My solution is two fold. For the Catholic Church, I say, how about really screening priests as thoroughly as the Boy Scouts do, take the heat from the hypocritical left that’s inevitable, and treat the molesting of children as a crime, because it is. Secondly, how about allowing priests to marry. It’s not forbidden biblically, not even in the Catholic Bible. Peter (Catholicism’s foundational rock) was married. Why not ease the pressure in the obvious way?

I’m probably in a minority who thinks this is a moral outrage, but I’m also tired of the convenient argument that zillions of dollars should be paid in lieu of the pain the victim has to live with for life.
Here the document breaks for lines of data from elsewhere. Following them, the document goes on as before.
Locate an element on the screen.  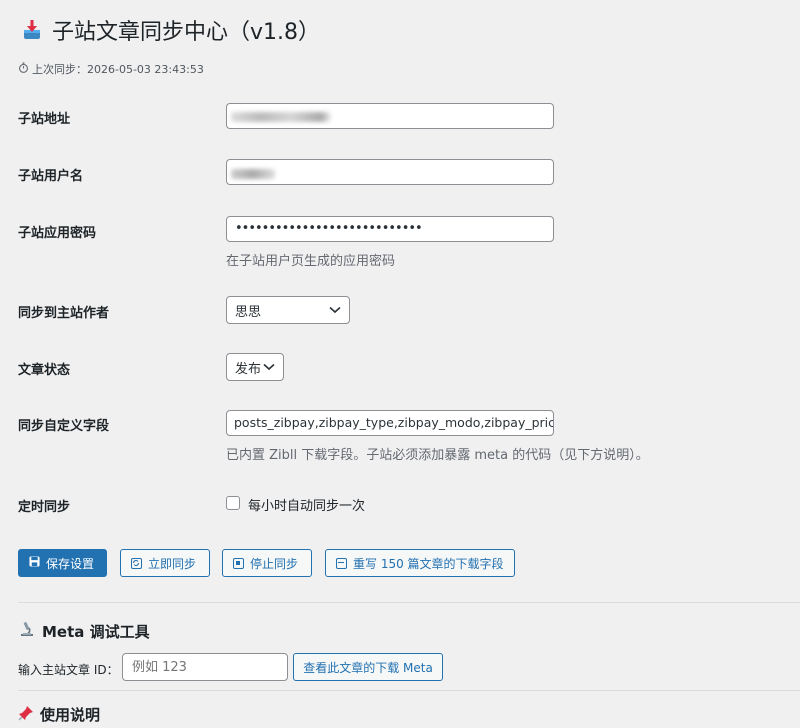
stop-sync-button: 停止同步 is located at coordinates (267, 563).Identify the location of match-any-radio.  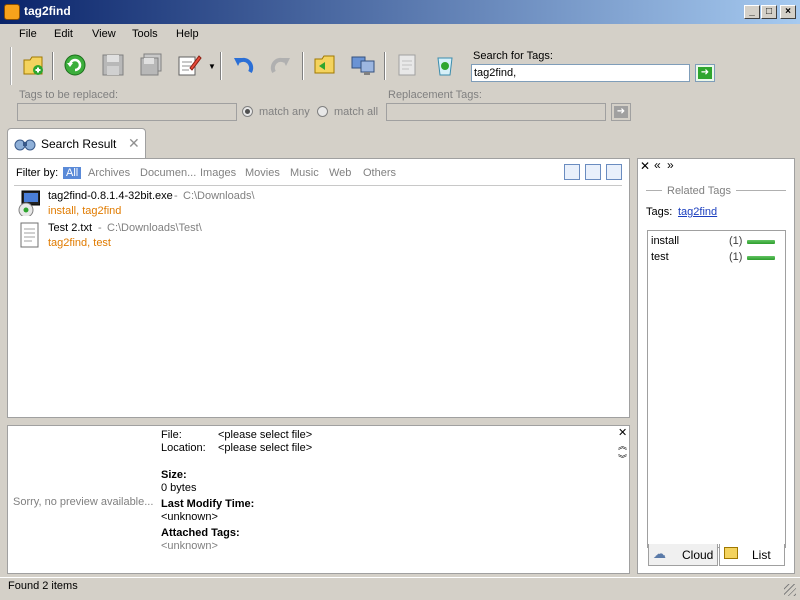
(248, 112).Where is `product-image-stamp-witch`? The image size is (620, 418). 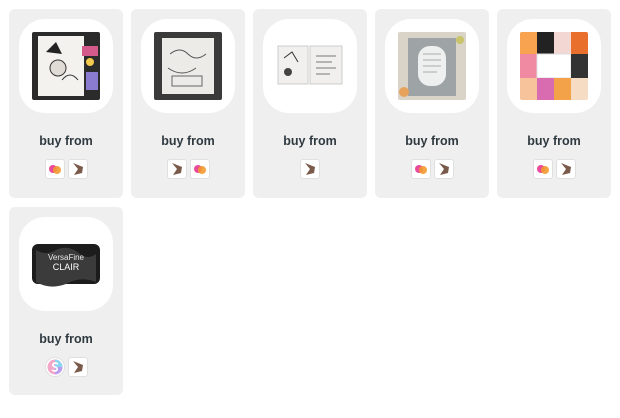 product-image-stamp-witch is located at coordinates (66, 66). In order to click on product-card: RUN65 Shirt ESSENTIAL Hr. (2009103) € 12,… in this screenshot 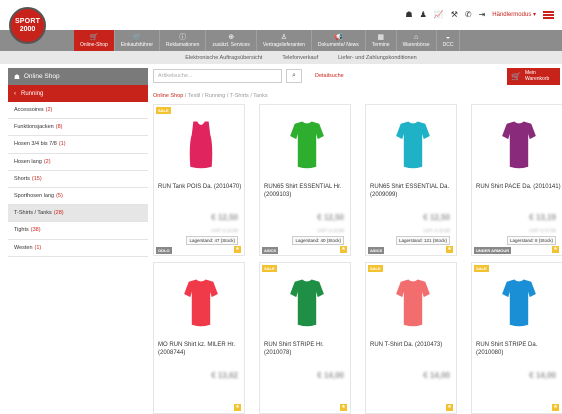, I will do `click(305, 180)`.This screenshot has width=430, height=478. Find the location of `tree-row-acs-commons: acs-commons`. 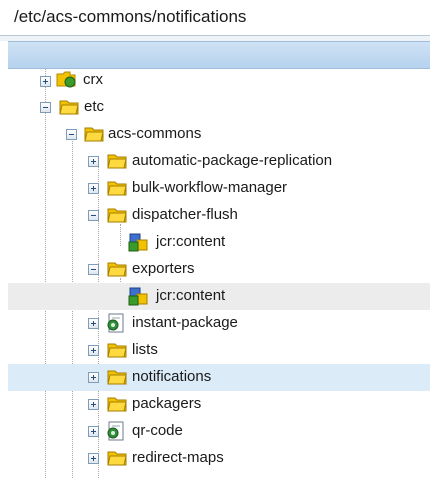

tree-row-acs-commons: acs-commons is located at coordinates (219, 134).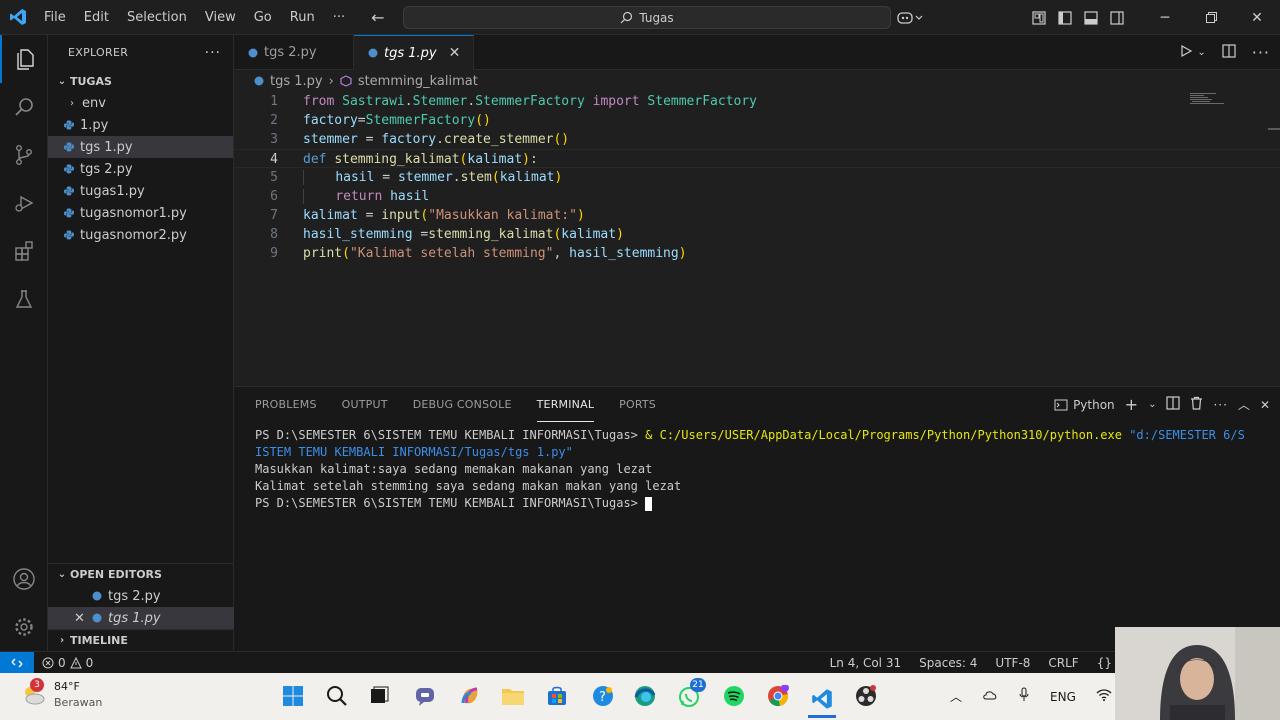 Image resolution: width=1280 pixels, height=720 pixels. Describe the element at coordinates (274, 254) in the screenshot. I see `line-number: 9` at that location.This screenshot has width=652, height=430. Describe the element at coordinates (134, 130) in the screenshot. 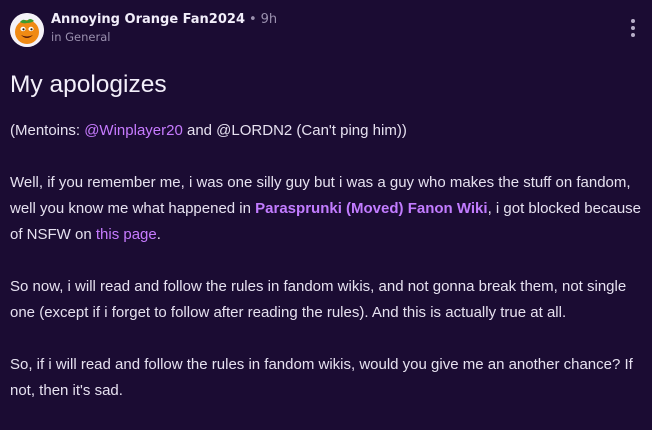

I see `mention-winplayer20: @Winplayer20` at that location. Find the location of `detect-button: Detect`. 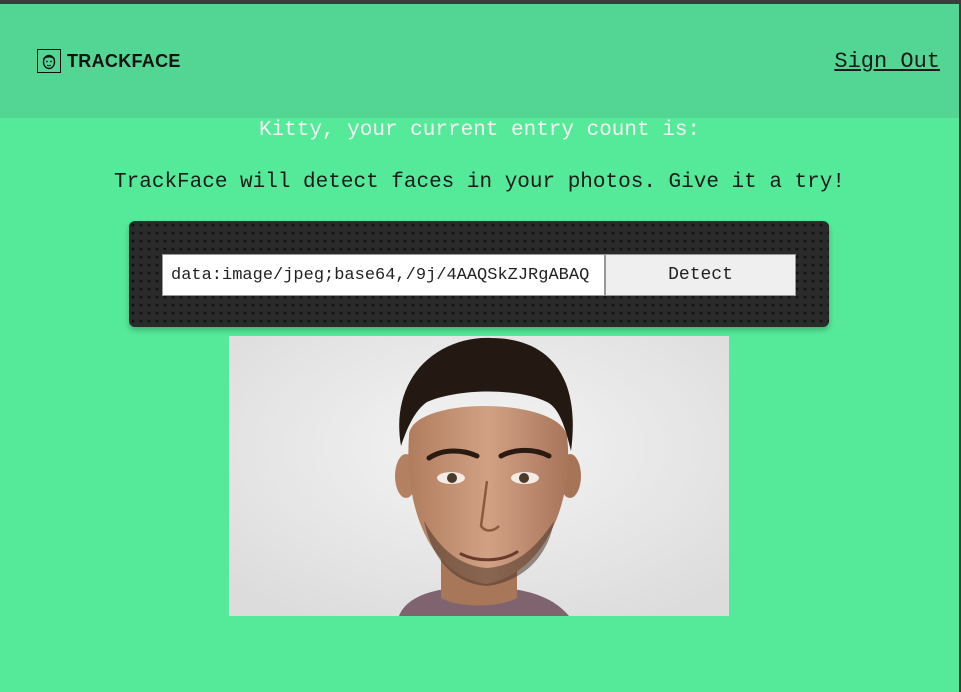

detect-button: Detect is located at coordinates (700, 275).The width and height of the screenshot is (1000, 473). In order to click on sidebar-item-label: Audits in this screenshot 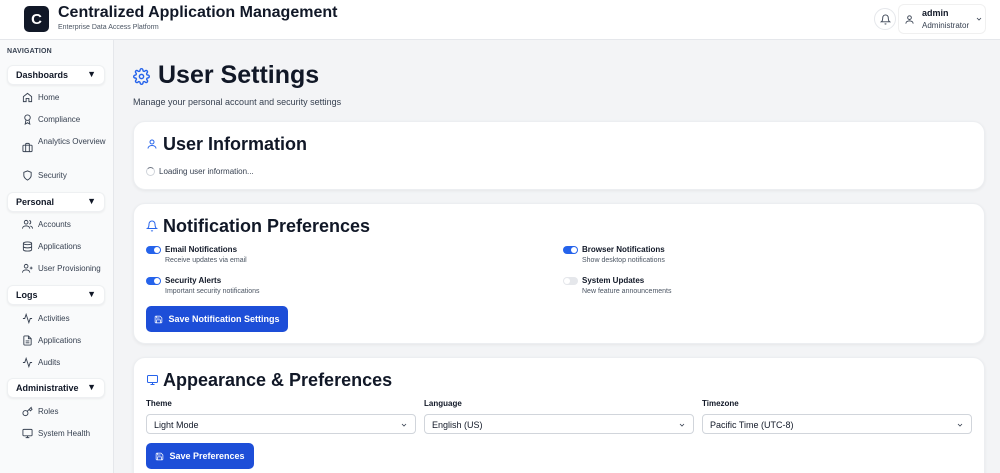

Unless you treat the rest of society that way, that shouldn’t be a justification for financially sticking it to only the church. Victims of assault, robbery or school yard bullying have their lives as disrupted as any one else and they don’t get treated like lottery winners.

I could respect approaches much more that criminalize the offense and put away offenders, rather than approaching the Catholic Church as a lottery pool for lawyers. The church can make much better use of two billion dollars by actually helping society with it, and society will be better served if we actually begin putting away offenders.

1 comments:

Dymphna said...

you say:

Victims of assault, robbery or school yard bullying have their lives as disrupted as any one else and they don’t get treated like lottery winners...

I'd like to reframe that. These unpleasant and trauma-inducing experiences are awful. But they're not in the same category as being repeatedly molested by someone in authority, someone you are taught to believe is Christ's mediator. These children felt "special" for being singled out. They were quickly overwhelmed by emotions they weren't developmentally ready to metabolize. Many of them won't be around to cash in on this lottery. They're either dead from drugs or leading stunted lives.

Robbery takes your possessions; assault is a grievous, violent sundering of your boundaries. These are traumas but with help they can be worked through and the victims can move on. Bullying is betweeen peers and isn't the same thing at all.

I know people who've been repeatedly assaulted by priests and they will never, ever step forth. What you've seen is about ten per cent of the reality.

I agree whole-heartedly that we have outgrown the mandatorily celibate priesthood. It was a mistake from the beginning and had we not been cut off from our Orthodox brethren, it might never have happened.

The *Roman*-style bureaucracy is frozen in place. It may even be fossilized past repair if it doesn't view this catastrophic damage as a wake-up call to throw open the doors and let the sunlight bleach out the horrors.

The charism of celibacy doesn't have to coincide with the charism of Holy Orders in the same person. A married priesthood would be a vibrant sign of God's grace working in the world of families.

And the center of gravity of Catholicism is moving south and east. China's home (underground)churches would never comprehend the hardship of celibacy. It's a cultural non-connect.

Same goes for Africa.

I know several people, forced to leave their ever-more-liberal mainstream Christian denominations, who have sadly turned away from Roman Catholicism as a choice because of the mandatory celibacy consequences. They joined the Orthodox church...Syrian, iirc.

BTW, criminalizing and putting away these offenders doesn't work. They're back on the street in a few years.

If the church could have made better use of 2bn dollars, it would have before this.

Maybe a sign that a church with that much money is so big it's bound to fail, hmmm?

Episcopal residences can be sold and the money can be put to building up society. Boston had to do that, if memory serves. Again, I saw a lot of good people leave...

...and, ironically, Ireland is going to be lost to the Muslims. Of all places!